Until I was nearly home the address ran though my head, over and over again, and the image of that boy, and the look on the face. But mostly the address, like a mantra, like a song over and over and over, almost desperate inside of my head.

I was almost biking blindly, noticing the stop signs and peripherally the other cars but in a dream like way, cause they didn't have the same meaning the usually do. The stop signs were like kind red souls who wouldn't say a thing to me.

I kept imagining hugging the boy, bringing him with me maybe on the handle bars, raising him. I imagined, as I was walking in the door to my home, having him at my side and saying to emily and friends, this is so and so. Not explaining why. And then I'd make him cookies. But I wouldn't be a great mother at this point in my life unless I seriously changed the way I live.

I mean, what do you do? Call CPS? Foster care is not necessarily an improvement. He might resent it. Anyhow, there just aren't the facilities and the people to properly care for and love every child out there, and I hate it.

And then, after shoving him haphazardly though the system, he'll probably end up hard hearted and broken and in jail. . If you talk to the people on death row, that little boy is what their childhood looks like. And I was home in my happy beautiful loving home and it felt so unfair.
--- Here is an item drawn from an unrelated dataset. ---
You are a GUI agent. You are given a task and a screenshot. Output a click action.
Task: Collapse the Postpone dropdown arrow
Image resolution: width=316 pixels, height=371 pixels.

I wanted that for him.


I think I'll be a foster parent when I am older.
 
 
mackenzie
29 July 2008 @ 08:38 pm
I am better now, I am happy. Cool air blows accross the hardwood floor, and my clean bare feet pick up the dirt and dust as I scamper up stairs smiling to myself- I am not tired.
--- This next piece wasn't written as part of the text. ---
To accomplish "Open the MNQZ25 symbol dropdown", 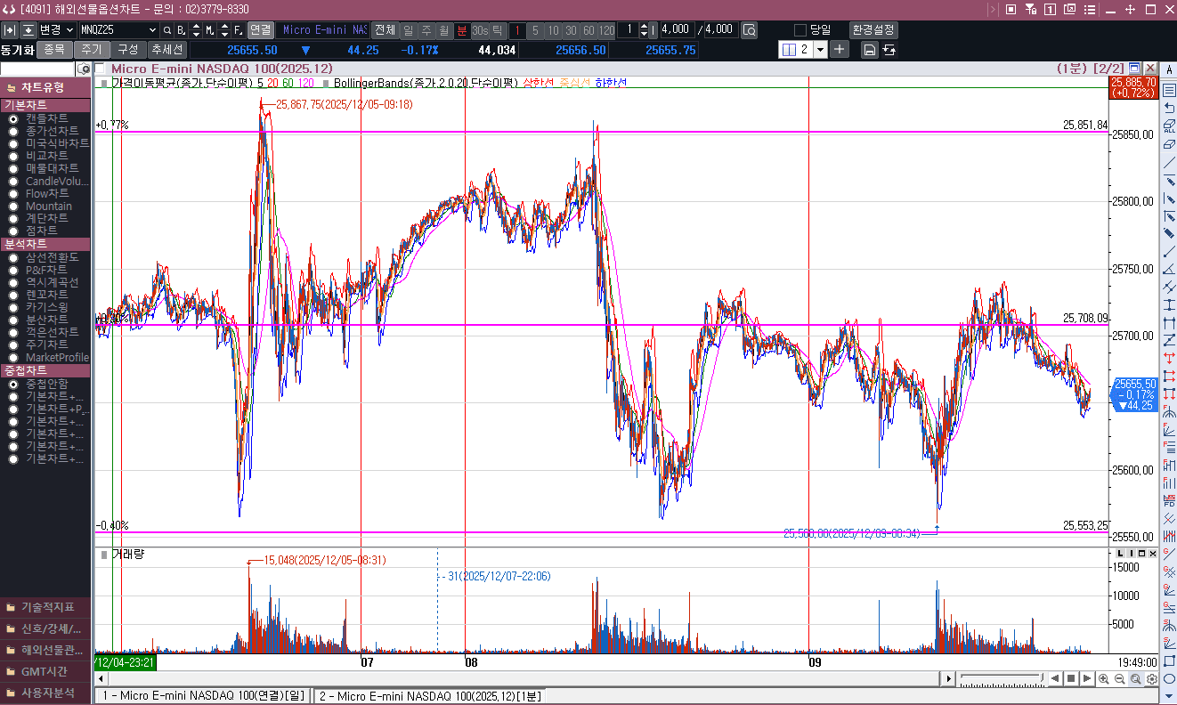I will pyautogui.click(x=150, y=29).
Liquid floral emotions are leaking quickley from her cello, so many colors and tones, and it is made more intense by the large metal mute she was using to not wake me or Kevin.
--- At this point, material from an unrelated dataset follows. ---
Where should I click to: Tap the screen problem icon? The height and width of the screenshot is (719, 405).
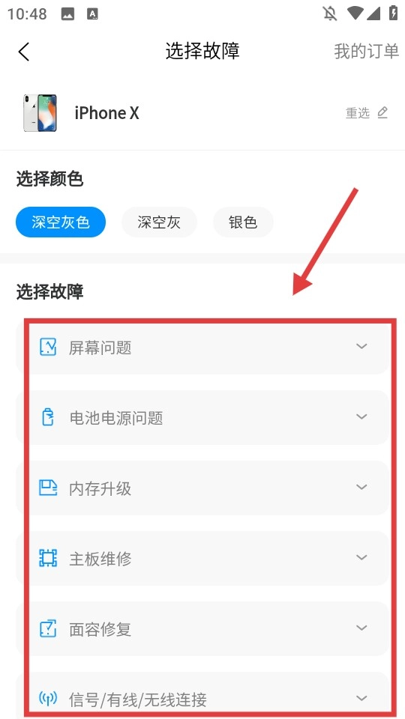coord(48,347)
I'm downstairs now, and I can still hear her. It is so beautiful.

Instead of napping, I read a story about a rabbi and his cat. This rabbi follows all the rules strictly, and has a lot of issue when his daughter marries a french man, and questions god, and all sorts of things happen, but on the last page the rabbi has returned home to algeria, and instead of a sermon, he tells his congregation of men that he doesn't see why they had to follow the torah if one could be quite happy without doing so. I really liked this, I can't explain why in a way to make anyone care. But the story refreshed my energy and happiness. Perhaps there was a message to not worry so much.

I've been thinking of life in terms of GO. I think of a situation in terms of making life. Visually, in the air in front of me, I see the placement of stones- two eyes. Thats all there is, two eyes. Perhaps it can expand from there, maybe not.

I can't explain why I make the connection. Perhaps it is that I am not sure there is every a purpose to anything; everything is in flux and stability seems so arbitrary.

Its about free will, perhaps. Everyone is just doing SOMETHING, because without that they'd be doing nothing. But why, and what? And then there is this need to survive that we have to take care of. We have to get a job, shelter, food. It hurts my brain- when I look at the picture it makes, it is so empty. So many peoples lives feel so empty to me. Run from job to job and raise a child, or sit on the street day after day to get some change, buy a burrito, and a 40, find a spot to lay down at night.

What bothers me is perhaps the lack of connection, like I could just leave at anytime, that anyone could.

What keeps coming up in my thoughts is a question, the age old question, what is the meaning of life. It feels so pointless. There are many things worth living for: Joy, Math, People, Investigating curiosities, the rest of the world and the people in my neighborhood. But what does that worth mean? What scale is that worth measured on?

So I keep going back to thinking of GO, in some incomprehensible way. I really don't know why.

Things I saw today, in reverse order:
A guy successfully picking up a girl, a short conversation: number first, then name, and the spelling of, and then a discussion of maybe meeting up tomorrow. Weird.
A christmas light plastic statue of a reindeer and sled sitting on a roof. The reindeer was laying on its side.
I met a bus driver who loves his job, absolutely and totally. He used to run a small buisness, and then worked for a company but was layed off when the dot com thing crashed? Apparently. The he went to work as a bus driver and absolutley loves it. We had a nice long conversation about doing the things one loves. He was hard to understand, but that was ok.
 
 
Current Mood: smile with me.
 
 
mackenzie
I am tired, unfortunatly, and have been very tired recently.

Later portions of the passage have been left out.